Write out the items below word for word, beginning at the line that contains "The width and height of the screenshot is (526, 287)." and stopping after the line that contains "tap(917, 18)".

### Dataset extract
______

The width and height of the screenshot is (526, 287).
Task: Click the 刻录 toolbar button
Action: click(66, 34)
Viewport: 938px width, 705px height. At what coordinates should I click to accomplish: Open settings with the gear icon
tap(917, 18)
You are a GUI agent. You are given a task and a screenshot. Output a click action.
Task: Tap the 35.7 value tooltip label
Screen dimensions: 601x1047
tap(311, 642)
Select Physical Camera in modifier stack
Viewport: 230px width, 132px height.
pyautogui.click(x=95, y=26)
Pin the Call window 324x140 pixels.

______

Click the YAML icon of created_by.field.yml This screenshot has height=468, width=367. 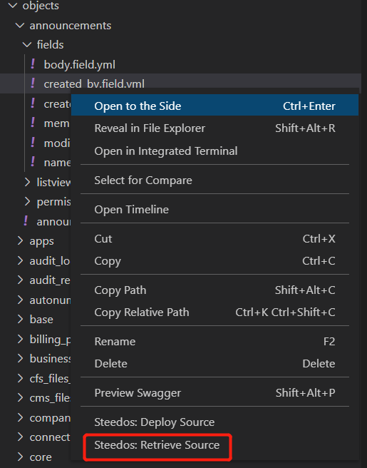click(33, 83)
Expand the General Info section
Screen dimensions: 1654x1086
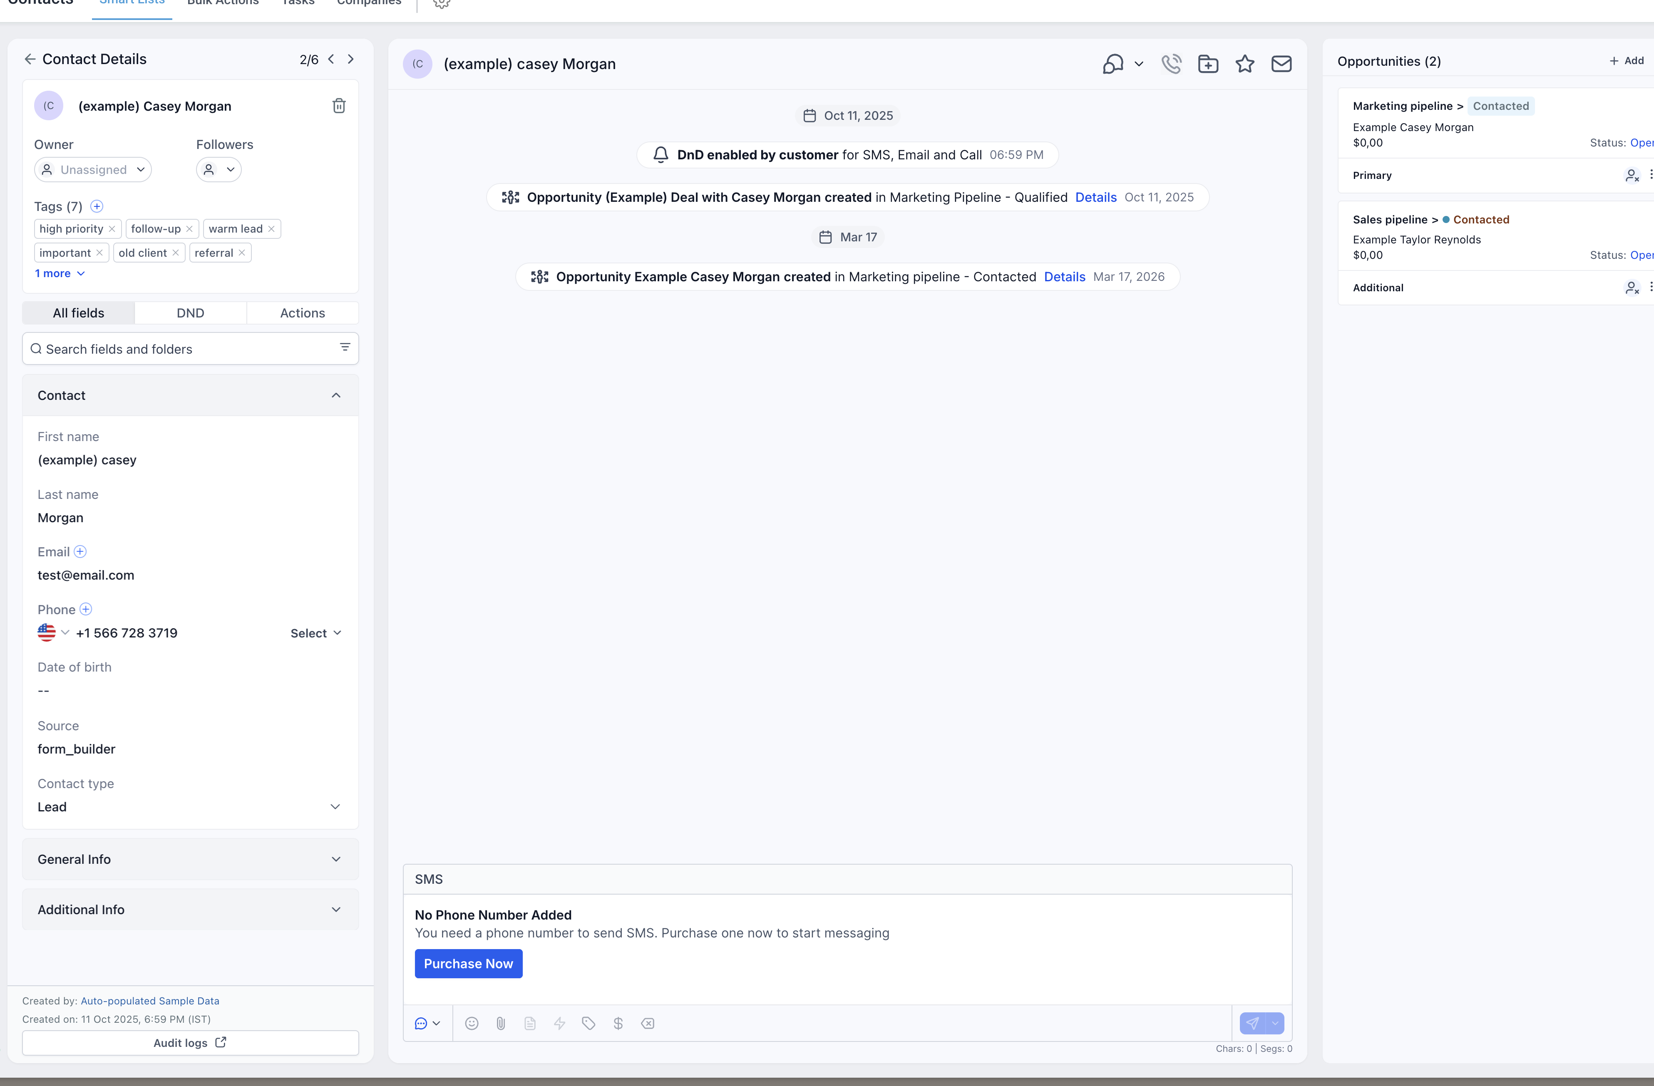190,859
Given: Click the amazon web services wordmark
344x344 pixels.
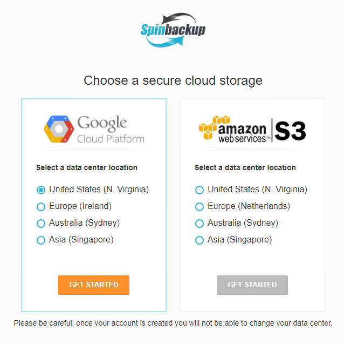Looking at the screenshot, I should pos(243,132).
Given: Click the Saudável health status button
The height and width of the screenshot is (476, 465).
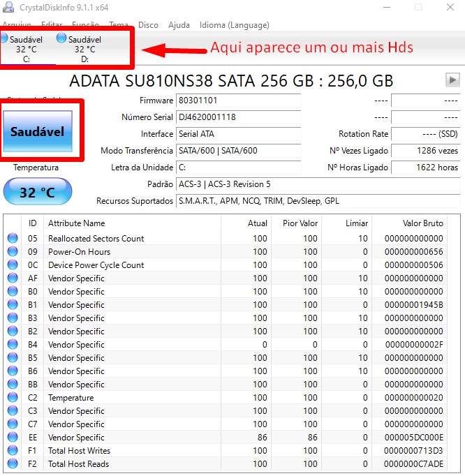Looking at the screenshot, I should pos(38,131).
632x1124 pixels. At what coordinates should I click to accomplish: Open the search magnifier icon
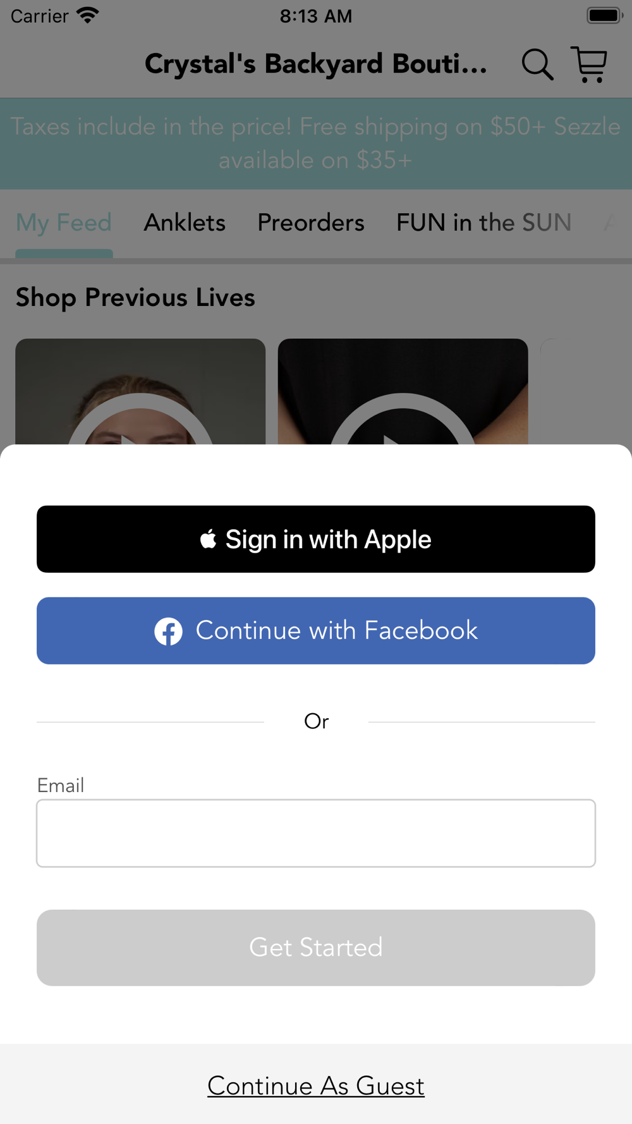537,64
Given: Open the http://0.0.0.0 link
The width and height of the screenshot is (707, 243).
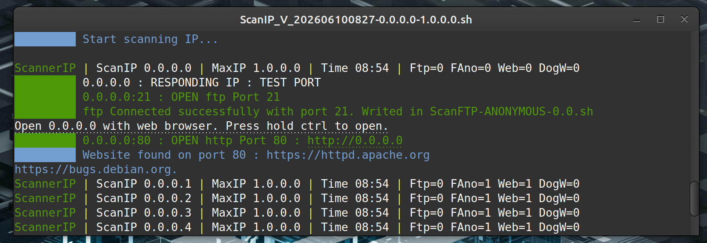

______

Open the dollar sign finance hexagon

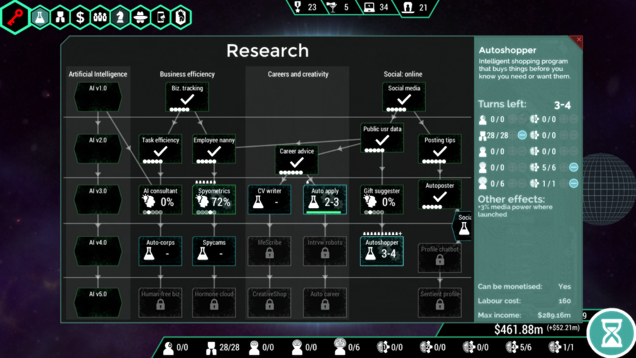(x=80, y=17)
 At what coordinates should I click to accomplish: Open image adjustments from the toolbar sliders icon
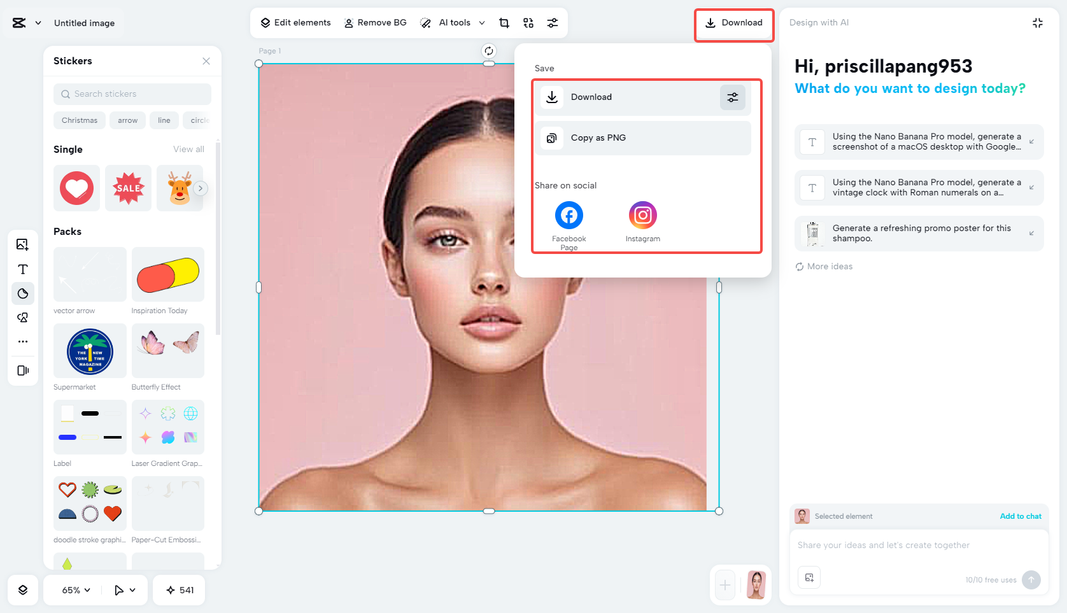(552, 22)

______

### Worked solution
The width and height of the screenshot is (526, 287).
Task: Click the 刻录 toolbar button
Action: click(66, 34)
Viewport: 938px width, 705px height. At what coordinates should I click to accomplish: Open settings with the gear icon
tap(917, 18)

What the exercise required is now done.